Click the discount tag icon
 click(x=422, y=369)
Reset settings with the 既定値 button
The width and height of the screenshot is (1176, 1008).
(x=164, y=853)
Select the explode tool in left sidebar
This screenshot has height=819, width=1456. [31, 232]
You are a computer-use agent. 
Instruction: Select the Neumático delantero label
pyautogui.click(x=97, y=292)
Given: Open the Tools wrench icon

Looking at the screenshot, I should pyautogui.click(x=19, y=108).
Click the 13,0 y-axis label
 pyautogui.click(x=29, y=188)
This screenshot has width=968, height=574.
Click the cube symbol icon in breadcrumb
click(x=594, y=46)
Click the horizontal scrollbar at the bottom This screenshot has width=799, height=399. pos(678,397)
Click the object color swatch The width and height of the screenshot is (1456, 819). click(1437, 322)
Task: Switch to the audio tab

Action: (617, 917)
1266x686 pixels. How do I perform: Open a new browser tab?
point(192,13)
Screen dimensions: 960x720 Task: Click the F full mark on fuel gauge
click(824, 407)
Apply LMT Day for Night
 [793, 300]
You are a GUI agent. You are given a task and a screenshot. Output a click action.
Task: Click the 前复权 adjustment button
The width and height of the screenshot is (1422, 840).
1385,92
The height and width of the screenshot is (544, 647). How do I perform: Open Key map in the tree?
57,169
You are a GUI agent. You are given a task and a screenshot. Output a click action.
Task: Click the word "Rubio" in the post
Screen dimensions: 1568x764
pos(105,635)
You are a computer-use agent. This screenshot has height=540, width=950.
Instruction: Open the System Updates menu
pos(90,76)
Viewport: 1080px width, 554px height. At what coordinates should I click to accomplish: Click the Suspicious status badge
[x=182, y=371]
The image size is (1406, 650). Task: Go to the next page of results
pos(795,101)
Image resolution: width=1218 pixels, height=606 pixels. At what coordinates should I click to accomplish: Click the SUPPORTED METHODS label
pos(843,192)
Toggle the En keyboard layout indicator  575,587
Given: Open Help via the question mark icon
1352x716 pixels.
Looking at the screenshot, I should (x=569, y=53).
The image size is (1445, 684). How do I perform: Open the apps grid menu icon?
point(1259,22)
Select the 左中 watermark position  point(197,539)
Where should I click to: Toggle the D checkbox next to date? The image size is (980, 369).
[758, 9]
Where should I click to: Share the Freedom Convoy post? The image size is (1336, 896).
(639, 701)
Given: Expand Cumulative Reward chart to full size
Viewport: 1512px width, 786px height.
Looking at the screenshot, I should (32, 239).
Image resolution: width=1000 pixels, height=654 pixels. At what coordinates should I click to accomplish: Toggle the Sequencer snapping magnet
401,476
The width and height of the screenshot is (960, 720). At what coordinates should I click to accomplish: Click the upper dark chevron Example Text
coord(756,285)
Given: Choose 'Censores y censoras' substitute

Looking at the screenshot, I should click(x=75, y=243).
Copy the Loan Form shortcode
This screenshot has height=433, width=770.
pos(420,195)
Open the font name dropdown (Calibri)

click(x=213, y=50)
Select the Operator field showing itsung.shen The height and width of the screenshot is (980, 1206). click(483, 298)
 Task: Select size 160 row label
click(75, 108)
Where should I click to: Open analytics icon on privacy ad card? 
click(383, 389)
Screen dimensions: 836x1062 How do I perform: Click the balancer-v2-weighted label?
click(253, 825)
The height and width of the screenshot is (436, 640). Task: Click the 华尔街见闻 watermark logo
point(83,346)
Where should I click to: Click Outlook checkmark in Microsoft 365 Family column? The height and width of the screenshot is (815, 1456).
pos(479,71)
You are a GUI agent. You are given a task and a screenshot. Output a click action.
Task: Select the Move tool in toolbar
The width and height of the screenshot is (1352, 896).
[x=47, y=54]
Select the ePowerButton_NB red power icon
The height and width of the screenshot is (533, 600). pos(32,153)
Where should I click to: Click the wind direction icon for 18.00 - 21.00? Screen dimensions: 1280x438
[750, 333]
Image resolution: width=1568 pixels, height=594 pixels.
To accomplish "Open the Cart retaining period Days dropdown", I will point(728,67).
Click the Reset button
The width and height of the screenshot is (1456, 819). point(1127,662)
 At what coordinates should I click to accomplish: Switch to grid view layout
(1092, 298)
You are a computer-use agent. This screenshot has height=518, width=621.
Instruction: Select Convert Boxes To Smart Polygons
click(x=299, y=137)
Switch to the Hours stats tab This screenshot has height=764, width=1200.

* * * *

Work required: Reproduce all of the material above, renaming every "computer-use agent" to "desktop automation agent" and leaving everything else untouched.

The output:
Click the discount tag icon
 click(x=422, y=369)
Reset settings with the 既定値 button
The width and height of the screenshot is (1176, 1008).
(x=164, y=853)
Select the explode tool in left sidebar
This screenshot has height=819, width=1456. [31, 232]
You are a desktop automation agent. 
Instruction: Select the Neumático delantero label
pyautogui.click(x=97, y=292)
Given: Open the Tools wrench icon

Looking at the screenshot, I should pyautogui.click(x=19, y=108).
Click the 13,0 y-axis label
 pyautogui.click(x=29, y=188)
This screenshot has width=968, height=574.
Click the cube symbol icon in breadcrumb
click(x=594, y=46)
Click the horizontal scrollbar at the bottom This screenshot has width=799, height=399. pos(678,397)
Click the object color swatch The width and height of the screenshot is (1456, 819). click(1437, 322)
Task: Switch to the audio tab

Action: (617, 917)
1266x686 pixels. How do I perform: Open a new browser tab?
point(192,13)
Screen dimensions: 960x720 Task: Click the F full mark on fuel gauge
click(824, 407)
Apply LMT Day for Night
 [793, 300]
You are a GUI agent. You are given a task and a screenshot. Output a click action.
Task: Click the 前复权 adjustment button
The width and height of the screenshot is (1422, 840).
1385,92
The height and width of the screenshot is (544, 647). How do I perform: Open Key map in the tree?
57,169
You are a GUI agent. You are given a task and a screenshot. Output a click action.
Task: Click the word "Rubio" in the post
Screen dimensions: 1568x764
pos(105,635)
You are a desktop automation agent. This screenshot has height=540, width=950.
Instruction: Open the System Updates menu
pos(90,76)
Viewport: 1080px width, 554px height. At what coordinates should I click to accomplish: Click the Suspicious status badge
[x=182, y=371]
The image size is (1406, 650). Task: Go to the next page of results
pos(795,101)
Image resolution: width=1218 pixels, height=606 pixels. At what coordinates should I click to accomplish: Click the SUPPORTED METHODS label
pos(843,192)
Toggle the En keyboard layout indicator  575,587
Given: Open Help via the question mark icon
1352x716 pixels.
Looking at the screenshot, I should (x=569, y=53).
The image size is (1445, 684). How do I perform: Open the apps grid menu icon?
point(1259,22)
Select the 左中 watermark position  point(197,539)
Where should I click to: Toggle the D checkbox next to date? The image size is (980, 369).
[758, 9]
Where should I click to: Share the Freedom Convoy post? The image size is (1336, 896).
(639, 701)
Given: Expand Cumulative Reward chart to full size
Viewport: 1512px width, 786px height.
Looking at the screenshot, I should (32, 239).
Image resolution: width=1000 pixels, height=654 pixels. At what coordinates should I click to accomplish: Toggle the Sequencer snapping magnet
401,476
The width and height of the screenshot is (960, 720). At what coordinates should I click to accomplish: Click the upper dark chevron Example Text
coord(756,285)
Given: Choose 'Censores y censoras' substitute

Looking at the screenshot, I should click(x=75, y=243).
Copy the Loan Form shortcode
This screenshot has height=433, width=770.
pos(420,195)
Open the font name dropdown (Calibri)

click(x=213, y=50)
Select the Operator field showing itsung.shen The height and width of the screenshot is (980, 1206). click(483, 298)
 Task: Select size 160 row label
click(75, 108)
Where should I click to: Open analytics icon on privacy ad card? 
click(383, 389)
Screen dimensions: 836x1062 How do I perform: Click the balancer-v2-weighted label?
click(253, 825)
The height and width of the screenshot is (436, 640). Task: Click the 华尔街见闻 watermark logo
point(83,346)
Where should I click to: Click Outlook checkmark in Microsoft 365 Family column? The height and width of the screenshot is (815, 1456).
pos(479,71)
You are a GUI agent. You are given a task and a screenshot. Output a click action.
Task: Select the Move tool in toolbar
The width and height of the screenshot is (1352, 896).
[x=47, y=54]
Select the ePowerButton_NB red power icon
The height and width of the screenshot is (533, 600). pos(32,153)
Where should I click to: Click the wind direction icon for 18.00 - 21.00? Screen dimensions: 1280x438
[750, 333]
Image resolution: width=1568 pixels, height=594 pixels.
To accomplish "Open the Cart retaining period Days dropdown", I will point(728,67).
Click the Reset button
The width and height of the screenshot is (1456, 819). point(1127,662)
 At what coordinates should I click to accomplish: Switch to grid view layout
(1092, 298)
You are a desktop automation agent. This screenshot has height=518, width=621.
Instruction: Select Convert Boxes To Smart Polygons
click(x=299, y=137)
Switch to the Hours stats tab This screenshot has height=764, width=1200.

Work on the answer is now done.